— Text under study —
In rare cases, viruses can actually help each other. Certain infections cause neighboring cells to fuse together, creating larger structures that a second virus can exploit for faster replication. These positive interactions are less common than the competitive ones, but they add another layer of unpredictability to how respiratory seasons unfold.
Kids Are Getting Hit Harder Than Usual
Children under 18 have experienced some of the highest flu hospitalization rates recorded in the past 15 years. The cumulative pediatric hospitalization rate for the current season is the second highest since tracking began in 2010-2011, across all pediatric age groups.
Several forces converge on kids. Many toddlers and preschoolers are encountering common respiratory viruses for effectively the first time, without the gradual exposure that would have built partial immunity in a normal year. Younger siblings are catching viruses from older kids who bring them home from school. And because more adults in the community are also susceptible (thanks to that same gap in recent exposure), viruses move through households faster, giving children’s developing immune systems less time to recover between infections.

[Dataset items]

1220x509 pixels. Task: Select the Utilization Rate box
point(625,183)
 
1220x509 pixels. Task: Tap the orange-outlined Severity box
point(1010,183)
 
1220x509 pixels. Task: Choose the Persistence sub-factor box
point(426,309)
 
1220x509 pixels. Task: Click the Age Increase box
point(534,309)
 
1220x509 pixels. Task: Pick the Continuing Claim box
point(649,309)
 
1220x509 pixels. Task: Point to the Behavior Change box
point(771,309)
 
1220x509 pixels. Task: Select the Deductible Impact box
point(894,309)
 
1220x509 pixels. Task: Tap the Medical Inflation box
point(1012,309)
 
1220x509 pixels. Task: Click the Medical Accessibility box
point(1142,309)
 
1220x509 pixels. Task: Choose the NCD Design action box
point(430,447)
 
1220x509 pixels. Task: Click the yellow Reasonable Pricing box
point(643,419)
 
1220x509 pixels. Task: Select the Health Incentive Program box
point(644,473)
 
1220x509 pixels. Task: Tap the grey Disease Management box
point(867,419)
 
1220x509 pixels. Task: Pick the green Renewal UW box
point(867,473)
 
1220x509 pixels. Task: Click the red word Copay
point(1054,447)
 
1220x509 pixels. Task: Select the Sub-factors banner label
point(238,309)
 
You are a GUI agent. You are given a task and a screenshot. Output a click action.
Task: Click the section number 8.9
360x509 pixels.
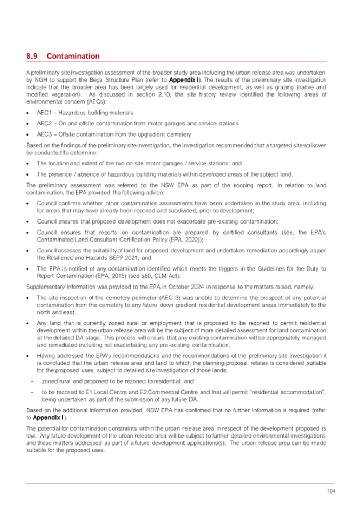[x=31, y=56]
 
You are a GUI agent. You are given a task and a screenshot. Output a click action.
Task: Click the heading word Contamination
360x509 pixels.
[x=73, y=56]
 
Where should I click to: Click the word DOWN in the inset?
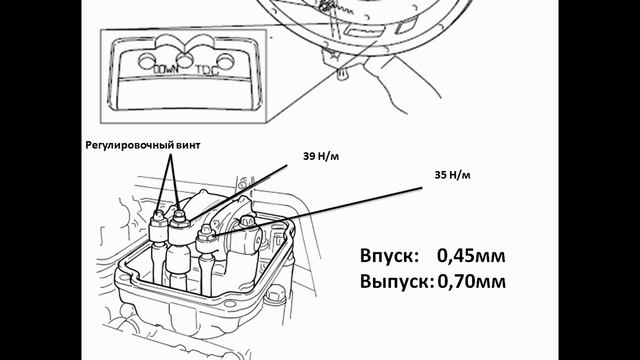[x=165, y=69]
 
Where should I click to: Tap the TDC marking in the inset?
[x=207, y=70]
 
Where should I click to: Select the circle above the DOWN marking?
[x=147, y=61]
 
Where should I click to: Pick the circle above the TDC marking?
[x=225, y=61]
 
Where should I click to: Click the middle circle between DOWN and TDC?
[x=186, y=61]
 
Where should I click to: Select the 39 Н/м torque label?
[x=321, y=156]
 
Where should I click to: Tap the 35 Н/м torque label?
[x=452, y=175]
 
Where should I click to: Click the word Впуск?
[x=389, y=256]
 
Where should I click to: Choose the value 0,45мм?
[x=471, y=256]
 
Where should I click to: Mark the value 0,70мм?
[x=471, y=282]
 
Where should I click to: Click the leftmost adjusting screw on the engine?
[x=158, y=215]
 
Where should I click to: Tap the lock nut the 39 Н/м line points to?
[x=179, y=222]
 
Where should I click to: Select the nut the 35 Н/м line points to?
[x=207, y=236]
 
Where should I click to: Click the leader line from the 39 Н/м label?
[x=238, y=193]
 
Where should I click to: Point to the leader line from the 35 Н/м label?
[x=317, y=211]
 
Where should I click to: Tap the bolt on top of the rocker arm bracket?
[x=246, y=221]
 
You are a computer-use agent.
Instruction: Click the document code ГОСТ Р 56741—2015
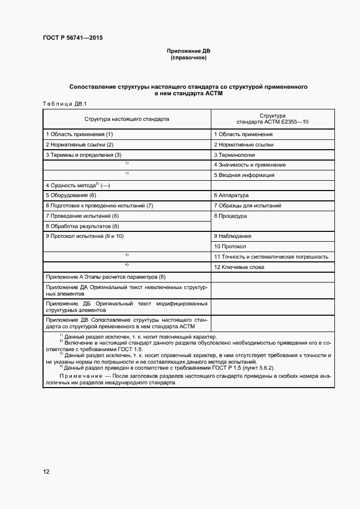[x=72, y=38]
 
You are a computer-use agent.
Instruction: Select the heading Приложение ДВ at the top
[x=188, y=51]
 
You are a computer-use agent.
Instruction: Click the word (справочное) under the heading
[x=188, y=58]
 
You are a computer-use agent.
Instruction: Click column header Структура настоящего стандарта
[x=126, y=118]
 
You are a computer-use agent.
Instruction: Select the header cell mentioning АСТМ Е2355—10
[x=272, y=119]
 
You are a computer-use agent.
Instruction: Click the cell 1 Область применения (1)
[x=80, y=134]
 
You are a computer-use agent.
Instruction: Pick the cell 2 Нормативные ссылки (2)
[x=80, y=144]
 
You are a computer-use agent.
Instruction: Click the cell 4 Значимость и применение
[x=249, y=164]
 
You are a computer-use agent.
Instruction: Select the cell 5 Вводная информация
[x=243, y=175]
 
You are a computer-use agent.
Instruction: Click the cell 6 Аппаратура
[x=231, y=195]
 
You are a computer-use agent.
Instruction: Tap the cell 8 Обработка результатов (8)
[x=82, y=226]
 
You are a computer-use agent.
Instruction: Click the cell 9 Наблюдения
[x=233, y=236]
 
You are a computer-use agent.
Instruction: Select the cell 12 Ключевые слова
[x=239, y=267]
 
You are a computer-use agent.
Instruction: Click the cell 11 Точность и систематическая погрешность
[x=271, y=256]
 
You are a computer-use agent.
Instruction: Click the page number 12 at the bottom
[x=46, y=471]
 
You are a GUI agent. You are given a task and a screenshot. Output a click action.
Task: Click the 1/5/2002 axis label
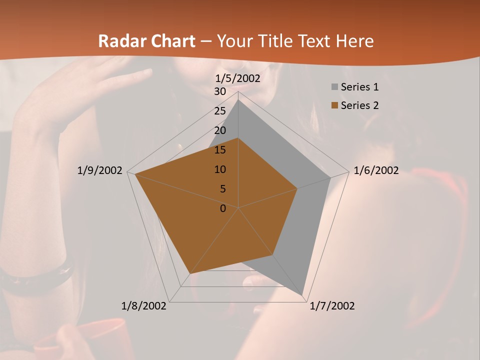[238, 78]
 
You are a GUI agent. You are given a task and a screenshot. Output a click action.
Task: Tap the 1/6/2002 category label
[376, 170]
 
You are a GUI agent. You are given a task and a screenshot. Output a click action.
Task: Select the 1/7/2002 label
[332, 306]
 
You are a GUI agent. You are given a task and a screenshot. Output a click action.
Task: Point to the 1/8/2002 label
[144, 306]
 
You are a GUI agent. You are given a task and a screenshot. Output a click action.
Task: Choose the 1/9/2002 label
[100, 170]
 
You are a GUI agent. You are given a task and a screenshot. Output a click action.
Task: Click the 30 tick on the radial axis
[220, 92]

— Work request A —
List each of the forces that the text on children's flu hospitalizations says converge on kids.
— Work request B —
Reproduce the text on children's flu hospitalizations starting with "Kids Are Getting" and going on through "recover between infections.", switching "toddlers" to "infants".
— Work request C —
Translate this sentence from the text on children's flu hospitalizations into Spanish: "Younger siblings are catching viruses from older kids who bring them home from school."
The rows come from a different source than the text.

— Answer A —
- Many toddlers and preschoolers are encountering common respiratory viruses for effectively the first time, without the gradual exposure that would have built partial immunity in a normal year.
- Younger siblings are catching viruses from older kids who bring them home from school.
- More adults in the community are also susceptible, so viruses move through households faster, giving children's developing immune systems less time to recover between infections.

— Answer B —
Kids Are Getting Hit Harder Than Usual
Children under 18 have experienced some of the highest flu hospitalization rates recorded in the past 15 years. The cumulative pediatric hospitalization rate for the current season is the second highest since tracking began in 2010-2011, across all pediatric age groups.
Several forces converge on kids. Many infants and preschoolers are encountering common respiratory viruses for effectively the first time, without the gradual exposure that would have built partial immunity in a normal year. Younger siblings are catching viruses from older kids who bring them home from school. And because more adults in the community are also susceptible (thanks to that same gap in recent exposure), viruses move through households faster, giving children’s developing immune systems less time to recover between infections.

— Answer C —
Los hermanos menores se están contagiando de virus de los niños mayores que los traen a casa desde la escuela.